L'Italia che rinuncia

Per noi l’importante è non partecipare. A tutti i costi. C’è un malinteso, un corto circuito da qualche tempo tra l’Italia e le Olimpiadi. Forse un errore di trascrizione della parola d’ordine con cui de Coubertin rilanciò i giochi dell’era moderna, sostenendo appunto che l’importante era partecipare e non vincere. Se tornasse a nascere, il barone avrebbe brutte sorprese dalle nostre parti. Come le abbiamo anche noi, visto che per un motivo o per l’altro, che siano estive o invernali, finisce sempre che dopo aver acceso la fiaccola, ci precipitiamo a spegnerla. Di Roma sappiamo: è arrivata la Raggi e come da progetto 5Stelle tutto è andato in cavalleria, per la presunzione che avremmo buttato via dei soldi. In effetti quando si mette mano alle grandi opere, o ai grandi eventi, spesso riusciamo a spendere molto e a rubare moltissimo. Non sempre, però. 

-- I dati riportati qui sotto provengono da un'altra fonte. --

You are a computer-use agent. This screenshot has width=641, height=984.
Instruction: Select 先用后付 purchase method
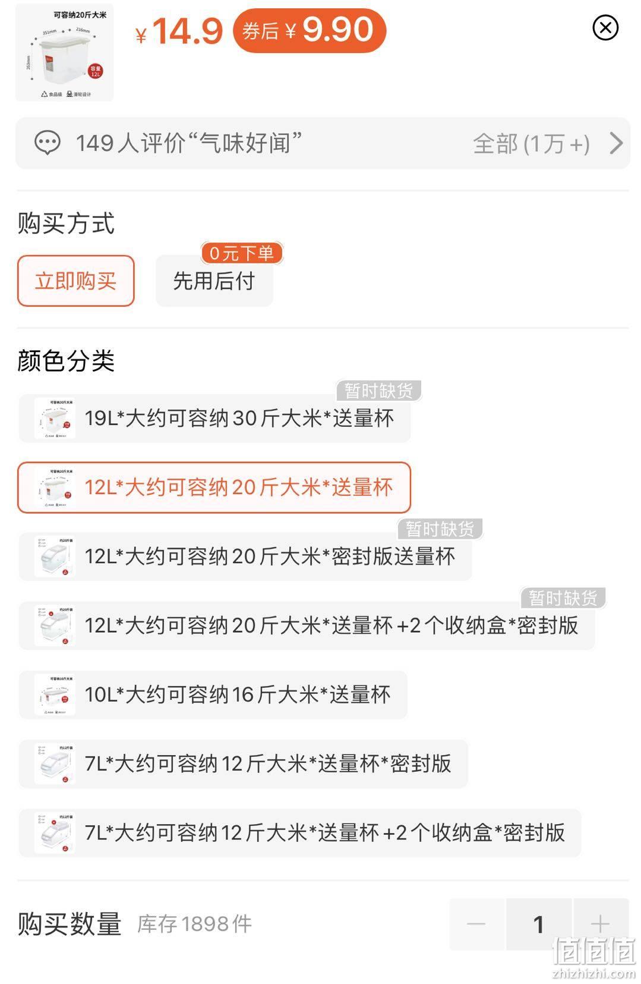(x=214, y=281)
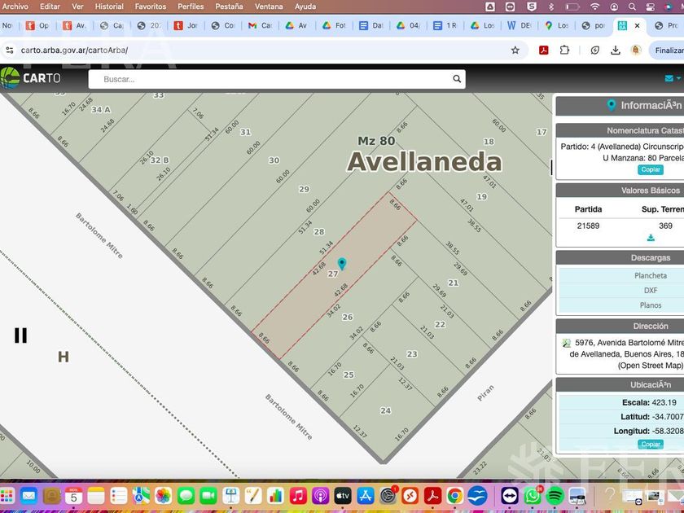Click the download icon under Valores Básicos
The height and width of the screenshot is (513, 684).
[x=651, y=238]
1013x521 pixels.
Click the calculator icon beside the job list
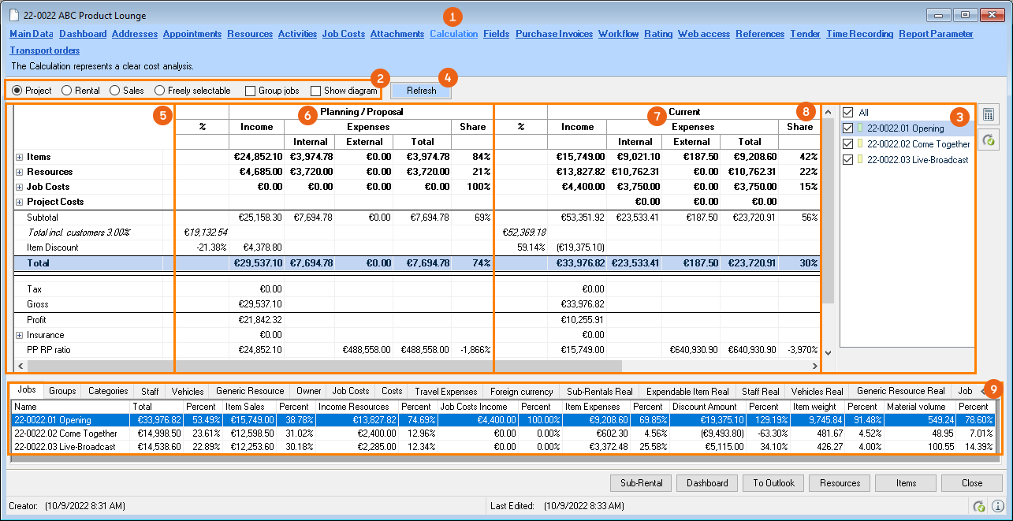(x=989, y=114)
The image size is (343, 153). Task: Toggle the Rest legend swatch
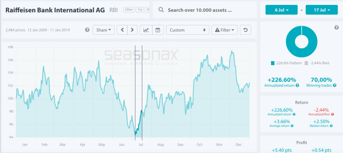306,63
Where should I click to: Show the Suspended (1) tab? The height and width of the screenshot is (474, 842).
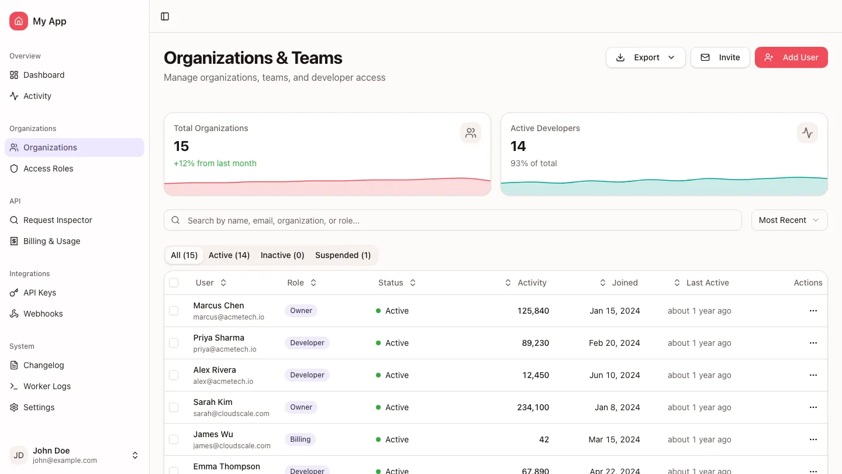343,255
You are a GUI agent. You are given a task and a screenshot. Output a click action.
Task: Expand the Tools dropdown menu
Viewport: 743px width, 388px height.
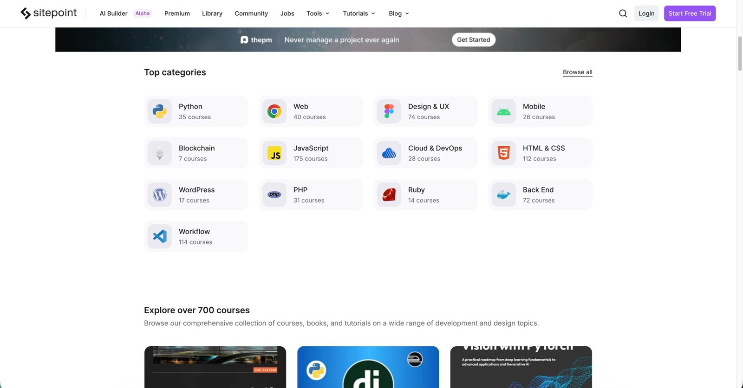[x=318, y=13]
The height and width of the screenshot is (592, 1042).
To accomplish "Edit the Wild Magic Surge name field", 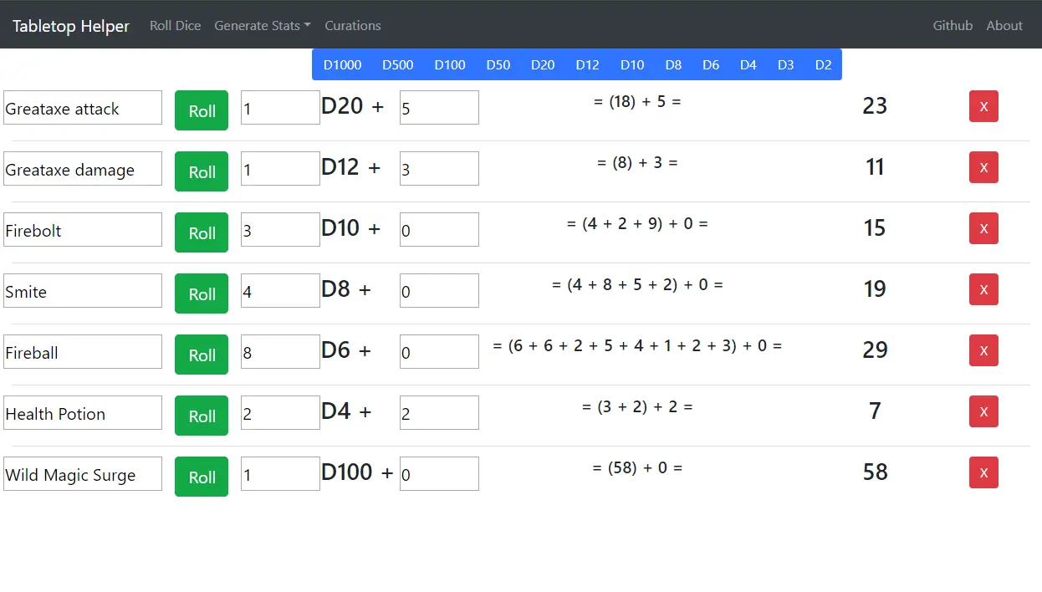I will pos(83,474).
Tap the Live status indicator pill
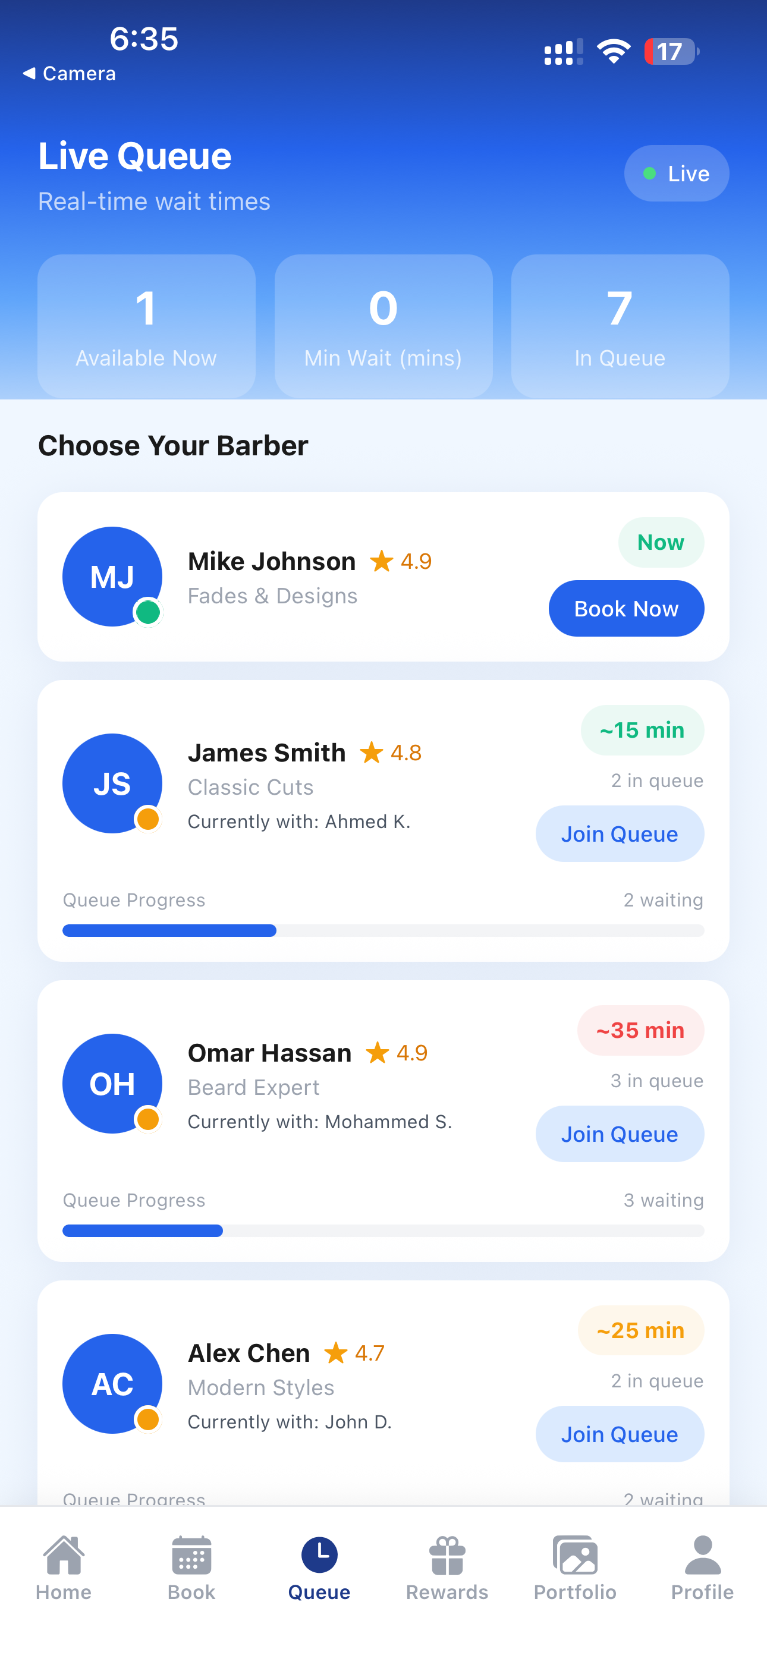This screenshot has height=1662, width=767. pos(676,174)
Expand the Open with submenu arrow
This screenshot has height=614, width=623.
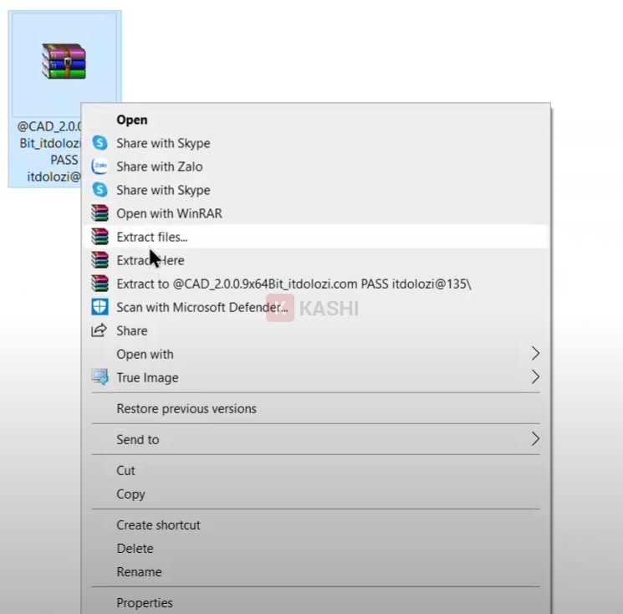click(x=535, y=354)
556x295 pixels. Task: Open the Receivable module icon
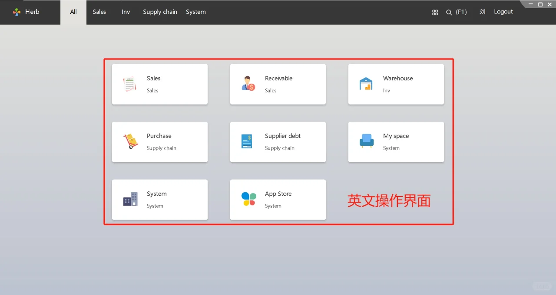pyautogui.click(x=247, y=84)
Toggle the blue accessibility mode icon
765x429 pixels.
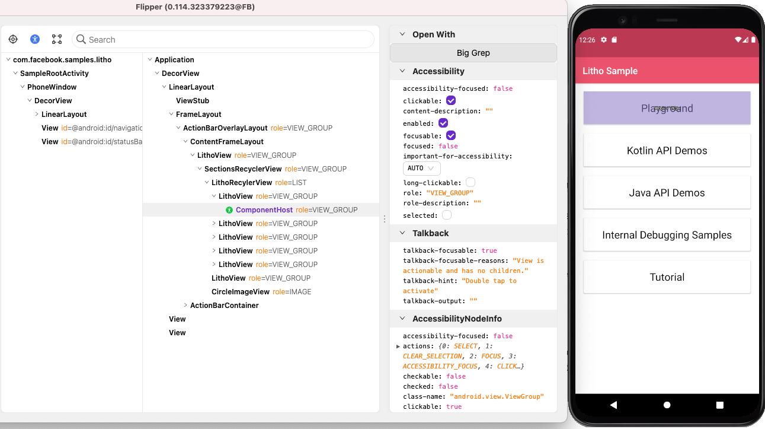click(x=34, y=39)
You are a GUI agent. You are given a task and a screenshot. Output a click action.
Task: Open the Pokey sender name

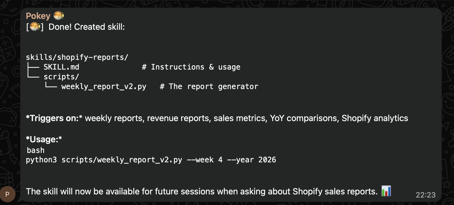(38, 16)
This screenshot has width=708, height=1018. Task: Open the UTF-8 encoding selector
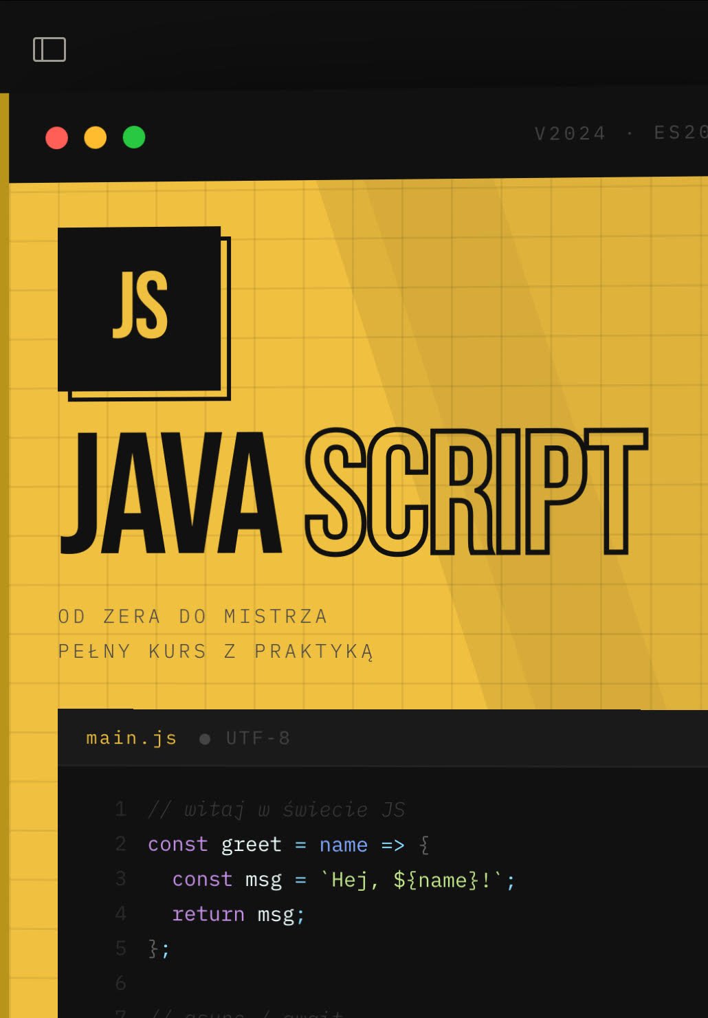[258, 738]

Torino 2006 ha cambiato volto e passo alla città, e l’Expo milanese è stata un successo tale che la capitale lombarda ha ripreso la spinta degli “anni da bere”. Questione di serietà, onestà ed efficienza al di là di ogni etichetta politica e latitudine geografica. Adesso siamo di nuovo in un pericoloso fuoripista sulle Olimpiadi invernali del 2026 in cui si sarebbero dovute combinare le esigenze di Piemonte, Lombardia e Veneto. Una quadra non impossibile se i Mondiali di calcio del 2002 si sono giocati in Corea del Sud e Giappone, se i World Championship di pallavolo in corso in questi giorni con capitale Firenze, hanno avuto un palcoscenico anche in Bulgaria. Ma noi no. Torino grillina riottosa a fare squadra, Milano orgogliosa del suo marchio, il gioiello Cortina che ricordava di avere un nome, e che nome, da spendere in tema di montagna. Voilà: il flop è servito. Di Maio sostiene che l’arrosto lo ha fatto il Coni, e senza dubbio lui e i suoi non si strappano i capelli per questo stop. Anzi. Giorgetti sta al loro gioco, alza bandiera bianca a nome del governo, chiarendo però che se qualcuno vuole andare avanti a spese sue (due regioni leghiste, guarda caso), può accomodarsi. E così oggi a presentare la candidatura azzoppata andranno Zaia e Fontana. Se fossimo quelli del Cio diremmo ai due volenterosi che li stimiamo, li apprezziamo, ma che si devono ripresentare con i genitori: cioè con un paese serio. Perché i casi sono due. O un grande evento e le opere che ne conseguono sono utili sia come immagine, cosa non trascurabile per chi ha vocazione turistica, sia in termini di infrastrutture; dunque non ci sono soldi buttati, governi o regioni che si sfilano, ma solo da controllare che le cose siano fatte a regola d’arte e i danari spesi bene. Oppure siamo sicuri che tutto sarebbe fatto male, che trionferebbero i Carminati, che non abbiamo bisogno di farci vedere nel mondo, di ammodernare stadi, fare nuove strade e quant’altro; allora tanto vale candidarsi al massimo per le olimpiadi di burraco: qualche tavolo, e via. Con una speranza. Che invece il Cio dica di sì, che si trovino le risorse, che siano investite a dovere, che nel 2026 la collettività abbia qualcosa in più, di bello e di utile. E che non solo l’Italia partecipi, ma vinca pure.